Sometimes I wonder what are the skills one require to "take on the world"? Can there ever be a "school" that can prepare entrepreneurs? Can entrepreneurship be taught? Or is it something that is practiced? Or is it inborn?
Let me try answering these by asking a very different question - why is there a strong connection between (ex)Trilogians and startups? A significant chunk of people leaving Trilogy either join a startup, or start one of their own. There are so many of them now that they can start an
OCC of their own!
Since a majority of the folks at Trilogy join straight out of college, this really is their first interaction with the startup world. What is it at Trilogy that inspires so many of them?
Being one of the people who is part of this connection, lemme see if I can unravel this. In some sense, I am the subject of this article too! Pardon me if this seems like a personal rant.
(In case you are wondering,
Trilogy is a small enterprise software company started in 1989 in Austin, US. It opened its Bangalore office in 2000. I worked there from 2002 to 2007. Some of the startups started by ex-Trilogians are
LifeBlob,
Chakpak,
ReviewGist,
Via,
LifeMojo and my own
Must See India.)
1. Confidence
Very much like Microsoft and Google, Trilogy encourages its employees to take larger than life roles at a very early age. People grow very fast at Trilogy. You might be surprised to see people as young as 3-4 years of experience taking charge of multi-million dollar accounts. When I went on-site on my first consulting project, my counterpart was surprised to see a 25 yr old manager. In traditional software companies, it takes years to reach to this stage. Not so here.
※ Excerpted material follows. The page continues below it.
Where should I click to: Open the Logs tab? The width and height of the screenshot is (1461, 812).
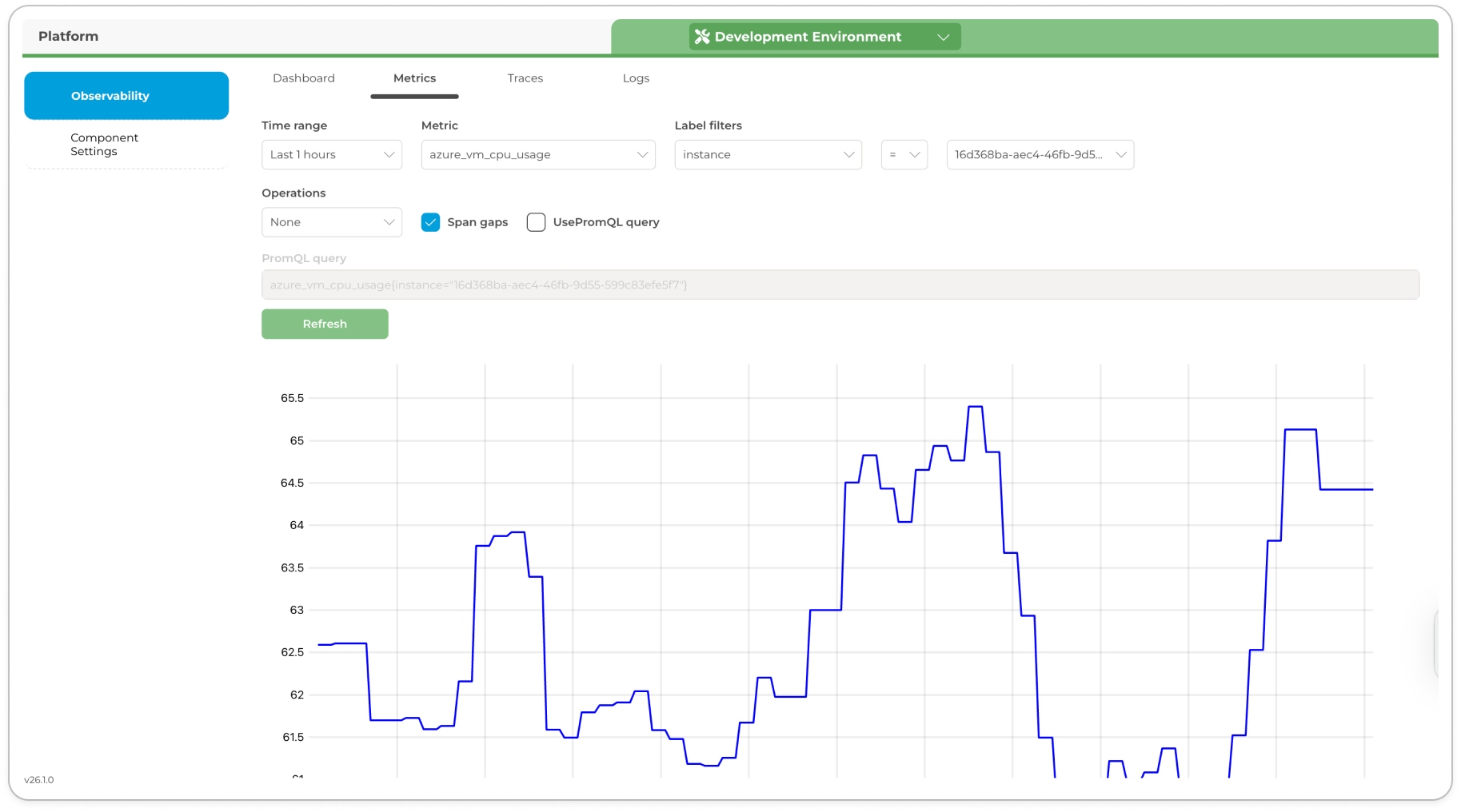(636, 78)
Handling such a large responsibility so early boosts your confidence. This is one of the first things you'll notice when you talk to any Trilogian - no matter whom you are talking to, person oozes confidence. And this confidence is very vital to make you believe that you can take on the world. The first ingredient of a startup.
2. Learn at your own riskAt Trilogy, there's hardly any hierarchy. There are very few people above you and even less to guide you. Assigning you a task is like throwing somebody to a pool to let him/her learn swimming. That, in my opinion, is the best way anybody can learn the tricks of the trade. It may not be best for the company, sometimes people make mistakes leading to big mess, but a person learns best from experience, especially from their own failures.
Taking risks, making mistakes and learning from them is a crucial part of startup cycle. Only those who are able to embrace this, survive.
3. Master of all tradesAnother hallmark of job at Trilogy is that there are no specialists. Every developer is supposed to write their own test cases, be it unit tests, integrated or performance tests. If there's something wrong with the database, go and fix it yourself. You are supposed to write customer documentation on your own for your feature. Everybody knows the full process of a deployment. We actually used to take turns. Every once in a while, we used to assign a person who to checkpointed the source code, fire the build, run all test cases, certify the release, and send release email.
This process produced people who were master at everything and didn't hesitate to get their hands dirty no matter what the task. And this skill is very valuable in startup context. You are your own admin, database specialist, marketing guy, tech guy.
4. Great People, Great IdeasTrilogy recruitment process was termed as one of the toughest in the industry. In fact, when some of the bigger names (read Amazon, Google) started their operations in India, they used Trilogy as a hunting ground for their recruitment. "Great People" used to be one of the core philosophies at Trilogy.
What this strict recruitment process did was that it created a pool of very smart people. And when you have lots of smart people around you, you learn a lot - even if you are the smartest. Some of the toughest problems in the industry get discussed and ideas flow like water in a river. Solving tough problems becomes a habit. If somebody need any ideas for a startup, get your ears to those corridors.
Also, it was a small company. Revenue per employee at Trilogy was one of the highest in industry. Nobody can afford to sit idle. It had people who got things done - one of the essential traits for anybody involved in a startup.
5. Entrepreneur SpiritTrilogy had this unique fresher training program called Trilogy University. It was a work-hard-party-hard kind of atmosphere. One of the hallmarks of this was the TU project, where freshers used to come up with ideas around running a new business. They had to think of an idea, pitch it to the CEO, and execute it in 6 weeks time. It was very much like a startup. The whole experience was like a startup school - you learned how to come up with new ideas, evaluate them, pitch it, get customers, make money out of them. Even if many of them didn't went on to become success, you got to learn what works and what not. Now if you pitch your idea to anybody out of this "university", be prepared to answer tough questions!
Successful People, not just Successful CompanyIn my small career, I got to work in only one company. I never got a reason to change. I loved my life back there, it was so much fun. And perhaps this is one of the reasons it took me so much time to come out and start something of my own! I am glad I did both - got skills that prepared me for my next assignment.
I am sure there are other companies out there which have similar environment. There are more startups coming out of India and they have equally good ideas around making people successful, not just the company. After all, a company can be successful only when its people are successful.